Henri Poincaré (1902) daba los primeros pasos para flexibilizar el a priori kantiano,

conservando su función constitutiva pero sin comprometerse con una discutidísima

apodicticidad.

Estas ideas de Poincaré, reflejan un punto de vista que ha sido el

denominador común de los diferentes enfoques con los que se ha estudiado el

problema del a priori.

Por supuesto que no se trata de acomodar las características de un

concepto (en este caso, el a priori) ante cada exigencia empírica. Liberado del

lastre de “válido para siempre”, esta idea kantiana ha contado con la aceptación y

encomio de diversos pensadores (Poincaré, Einstein, Reichenbach, Arthur Pap, C.

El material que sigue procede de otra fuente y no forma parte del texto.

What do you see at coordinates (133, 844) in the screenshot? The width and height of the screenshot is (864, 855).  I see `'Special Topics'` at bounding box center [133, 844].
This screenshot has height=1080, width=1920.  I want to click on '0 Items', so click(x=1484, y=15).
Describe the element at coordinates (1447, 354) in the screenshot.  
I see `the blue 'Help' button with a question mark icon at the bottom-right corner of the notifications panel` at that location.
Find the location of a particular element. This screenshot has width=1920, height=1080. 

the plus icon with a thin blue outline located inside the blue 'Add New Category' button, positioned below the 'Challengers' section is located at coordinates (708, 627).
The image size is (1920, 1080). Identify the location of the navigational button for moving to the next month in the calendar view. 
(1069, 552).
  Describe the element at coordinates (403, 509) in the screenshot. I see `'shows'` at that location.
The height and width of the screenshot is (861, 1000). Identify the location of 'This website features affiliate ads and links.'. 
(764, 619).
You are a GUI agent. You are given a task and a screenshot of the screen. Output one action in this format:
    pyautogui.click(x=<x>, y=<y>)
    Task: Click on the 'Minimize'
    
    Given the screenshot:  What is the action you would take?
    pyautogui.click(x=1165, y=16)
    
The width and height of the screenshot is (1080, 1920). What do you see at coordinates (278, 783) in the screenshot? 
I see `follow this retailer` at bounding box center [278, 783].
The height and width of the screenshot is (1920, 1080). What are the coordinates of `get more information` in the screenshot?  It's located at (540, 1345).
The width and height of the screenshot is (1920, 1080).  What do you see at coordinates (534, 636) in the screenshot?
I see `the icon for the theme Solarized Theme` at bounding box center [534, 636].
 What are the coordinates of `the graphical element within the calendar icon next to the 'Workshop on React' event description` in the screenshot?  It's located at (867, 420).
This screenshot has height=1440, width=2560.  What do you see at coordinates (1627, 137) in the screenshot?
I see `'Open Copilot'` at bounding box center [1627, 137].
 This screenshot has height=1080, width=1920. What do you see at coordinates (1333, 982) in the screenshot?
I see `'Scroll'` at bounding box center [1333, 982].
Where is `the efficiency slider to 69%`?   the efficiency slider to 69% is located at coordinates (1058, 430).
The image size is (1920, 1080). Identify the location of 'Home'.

I. Lewis, H. I. Brown, Michael Friedman, entre otros). En particular, Hans

Reichenbach (1921), llegó a calificar de logro filosófico eminente la idea de función

constitutiva del a priori, muy superior a la idea humeana de hábito.

Para C. I. Lewis (1929), los sistemas categoriales son necesarios en el

sentido en que legislan sobre el sujeto y no sobre la realidad en forma directa.

Siendo independiente de la experiencia, lo a priori no impone nada a la

experiencia, pero tiene carácter legislativo respecto de la actitud cognitiva del


sujeto. Es una constricción impuesta al sujeto y surgida de una libre elección. Este

es el elemento pragmático que introduce C. I. Lewis en la esfera del conocimiento.